▶ **Quoted text**
** BEGIN **

# $500-800 AV Receiver Advice



## Guest (Dec 25, 2008)

Merry Christmas/Hannukah/Quanza or just have a nice day!

I am looking for an AV Receiver in the $500-800 price range. It is a broad price range because I am not convinced that there are models in the 700-800 that really provide much better features than a 500-700, but I am willing to be convinced otherwise. That's why I am here! I am willing to spend up to that amount.

My requirements:
1. HDMI 1.3
2. 1080i/p upscaling
3. 7.1 support
4. Audio delay option/syncing (I am currently running to a Samsung DLP which takes some time to process video and can sometimes see a noticeable delay between audio and video with my current receiver). I'll be upgrading my TV in a year or two, and hope to have this new receiver last me at least that long. 

Current Equipment:
1. AV Receiver to be repalced:Onkyo SR-602 http://www.us.onkyo.com/model.cfm?m=TX-SR602&p=i&class=Receiver
2. TV: Samsung DLP HLS5087WX/XAA [ame]http://www.amazon.com/Samsung-HL-S5087W-50-Inch-1080p-HDTV/dp/B000F2R5HO[/ame]
3. Speakers: All NHT. Center SC-2. Left/Right SB-3. Surround/Back SB-2. Sub SW-2 II

I have an xbox 360, Wii, dvd player, HD DVR/Cable box, airport express and occasionally a PC or laptop feeding into my system. I will be adding a blueray player in the near future. 

I have read reviews from Denon, Onkyo and Yamaha and come away convinced that whatever AVR I just read about is the best on the market for me. 

Thanks so much for your insight and time!


----------



## salvasol (Oct 31, 2006)

I read that the Onkyo's are the best bang for the buck :yes: ...you can look for the 805, I read is the best.

You can also go to BB or any other store and look for some open box deals ...I got a good deal my Yamaha RXV-2700 that way.


----------



## tcarcio (Jun 27, 2007)

Here is another for you to ponder.........http://cgi.ebay.com/Pioneer-Elite-VSX-01TXH-7-1-Receiver-VSX01TXH-New_W0QQitemZ350144728688QQcmdZViewItemQQptZReceivers_Tuners?hash=item350144728688&_trksid=p3286.c0.m14&_trkparms=66%3A2%7C65%3A15%7C39%3A1%7C240%3A1318


----------



## tonyvdb (Sep 5, 2007)

I personally have the Onkyo 805 and highly recommend it. Even though the 806 is now available the 805 is a much better receiver and has a ton of features for the money and because its last years model you can find it for less than $700 Look here.


----------



## Guest (Dec 26, 2008)

salvasol said:


> I read that the Onkyo's are the best bang for the buck :yes: ...you can look for the 805, I read is the best.

** END **

▶ **What is asked**
A. In the AV receiver thread, which receiver model does tonyvdb say he owns?
B. Carry on the AV receiver thread past its final line.
The entries have no connection to the AV receiver thread.

▶ **Data**

** BEGIN **

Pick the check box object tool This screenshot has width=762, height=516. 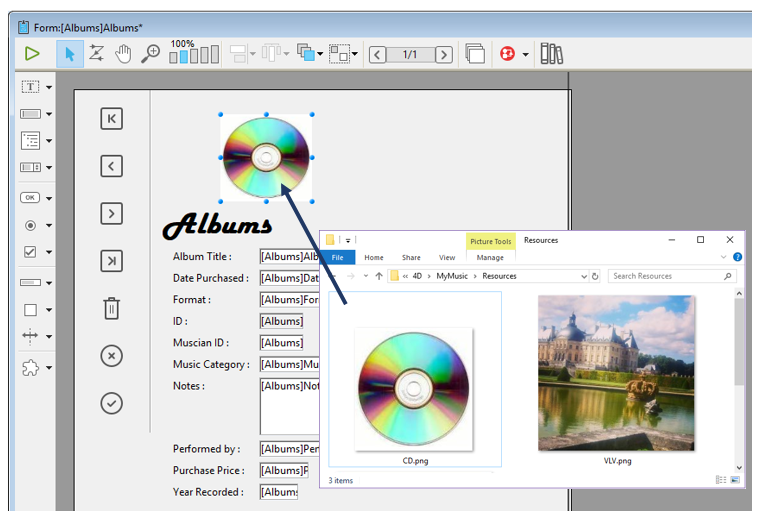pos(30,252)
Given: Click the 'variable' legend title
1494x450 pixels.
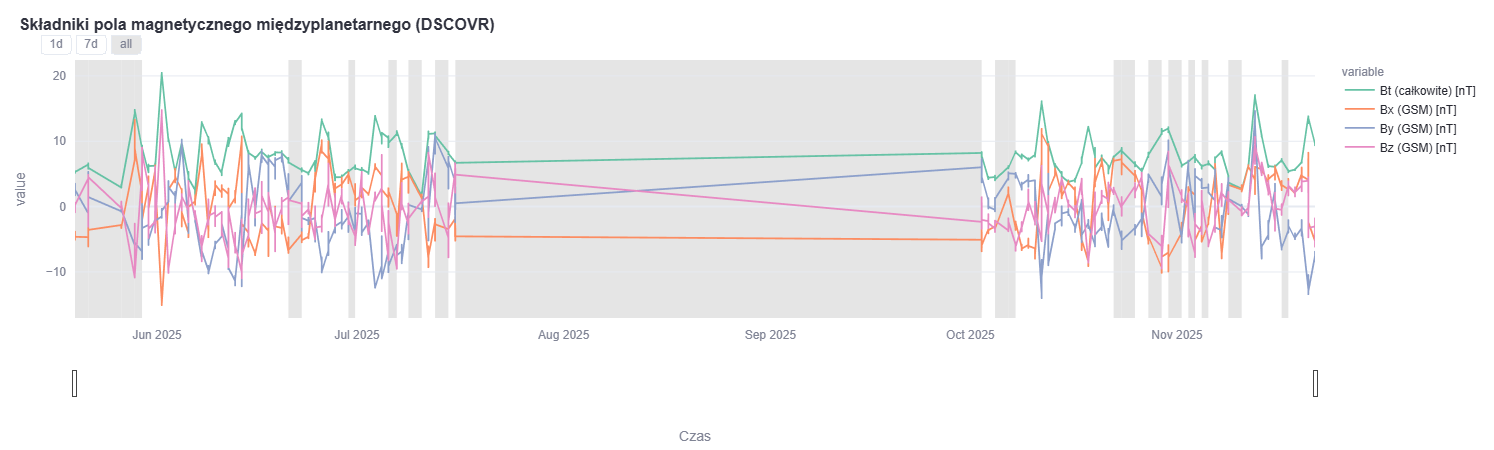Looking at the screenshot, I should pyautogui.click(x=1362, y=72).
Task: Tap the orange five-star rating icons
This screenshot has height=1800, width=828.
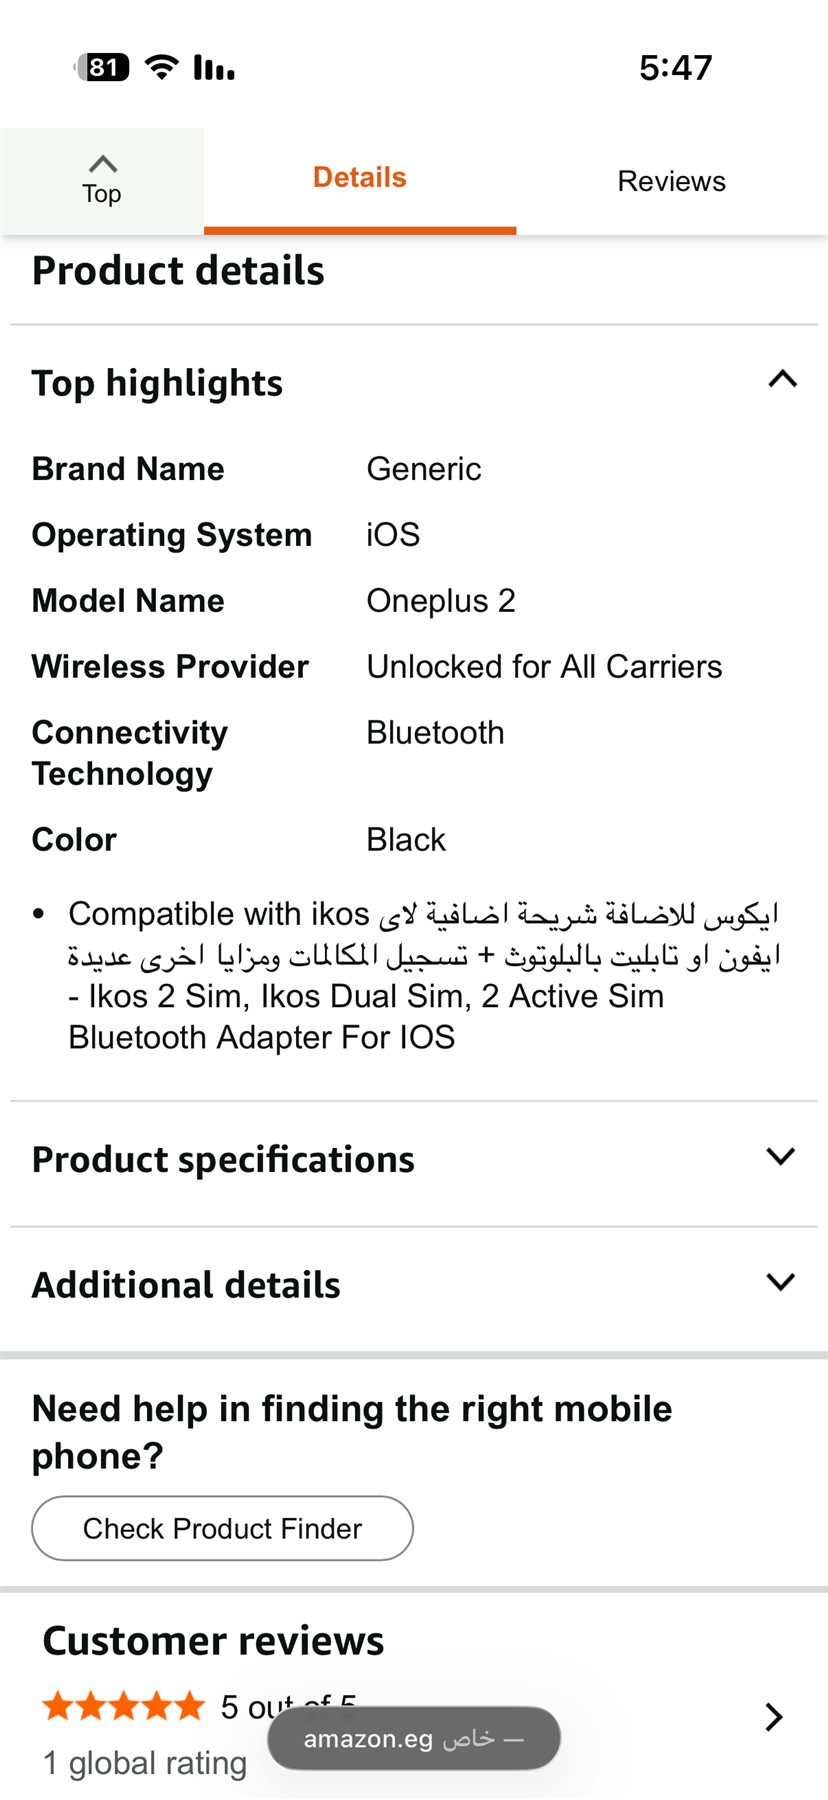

** END **
** BEGIN **

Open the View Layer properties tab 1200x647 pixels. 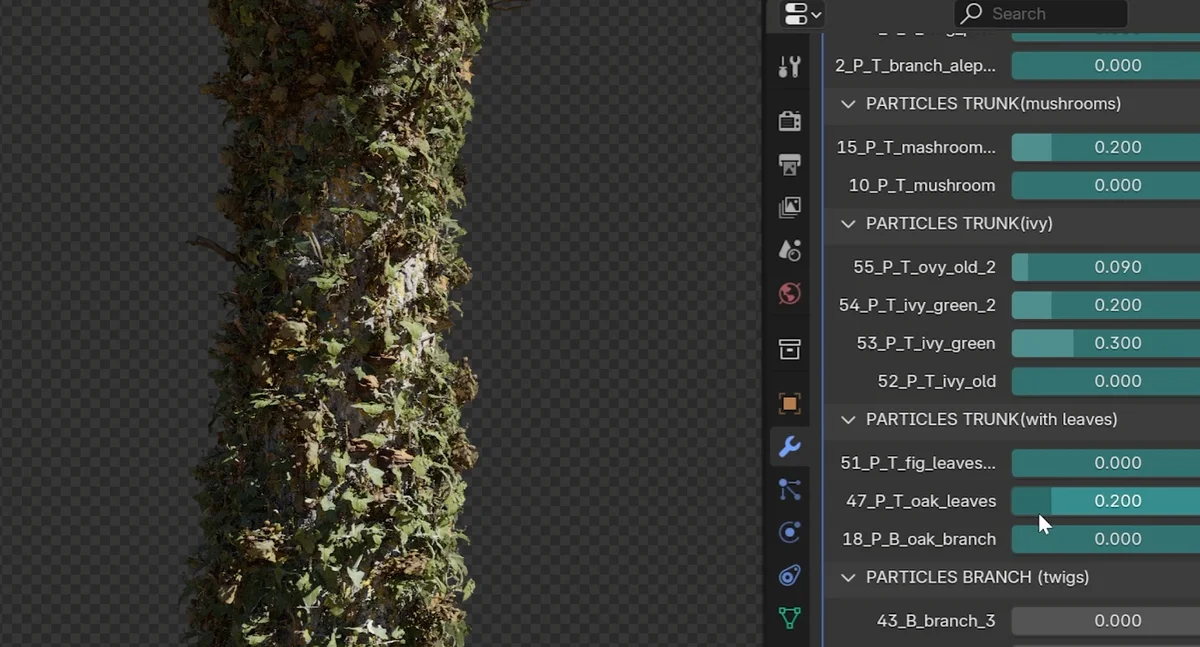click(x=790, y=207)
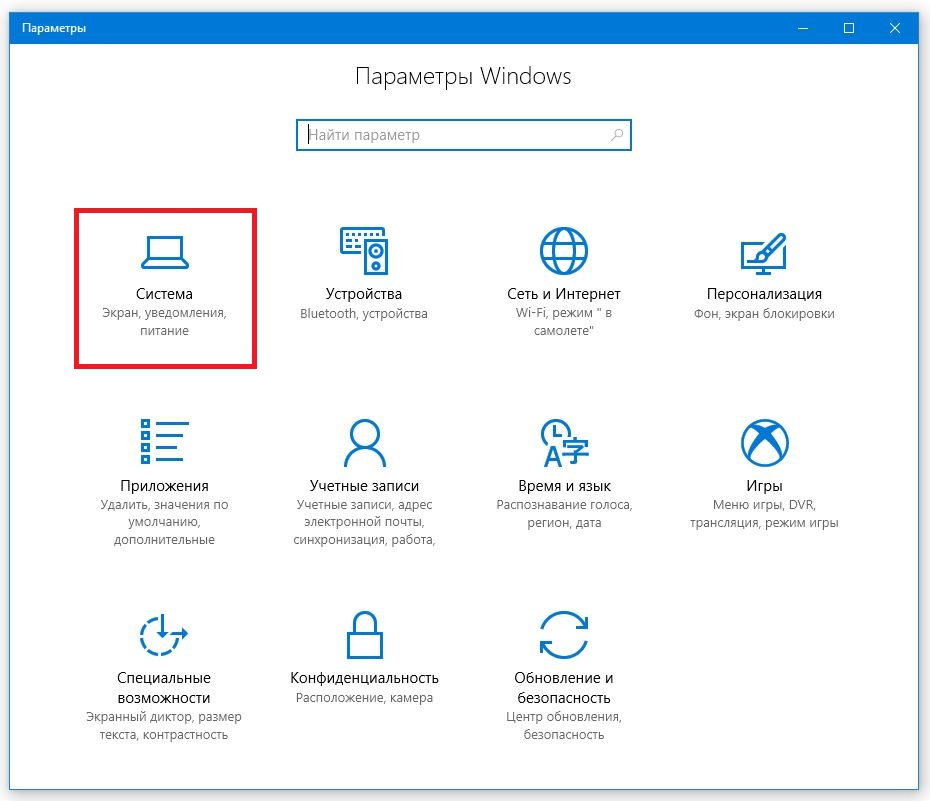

** END **

▶ **Results of the tasks**
A. The Onkyo 805.

B.
> 
> You can also go to BB or any other store and look for some open box deals ...I got a good deal my Yamaha RXV-2700 that way.


I read great things about the RXV-2700. In particular, I understand it excels with music/audio. This is intriguing for me because I am a music nut and will definitely use this system as both home theater and for just listening to music.

How do you like yours? Would you say this is better or worse compared to the SR-805?


----------



## Guest (Dec 26, 2008)

tonyvdb said:


> I personally have the Onkyo 805 and highly recommend it. Even though the 806 is now available the 805 is a much better receiver and has a ton of features for the money and because its last years model you can find it for less than $700 Look here.


What makes the previous 805 > 806? Feel free to just link me to a thread already on the subject if you are aware of one and would rather not explain it. 

Thanks so much for your input!


----------



## salvasol (Oct 31, 2006)

GatorRaucous said:


> How do you like yours? Would you say this is better or worse compared to the SR-805?


I like mine a lot ...after using a Sony STR DE997 (100WPC) this Yamaha 140WPC was a big improvement.

I was powering all my speakers with it, but a couple of months ago I got a Samson Servo 600 to power the fronts (mainly because I connected them in parallel for a 4ohm load that I think it was to much demand on the Yamaha) ...but I didn't have any problem.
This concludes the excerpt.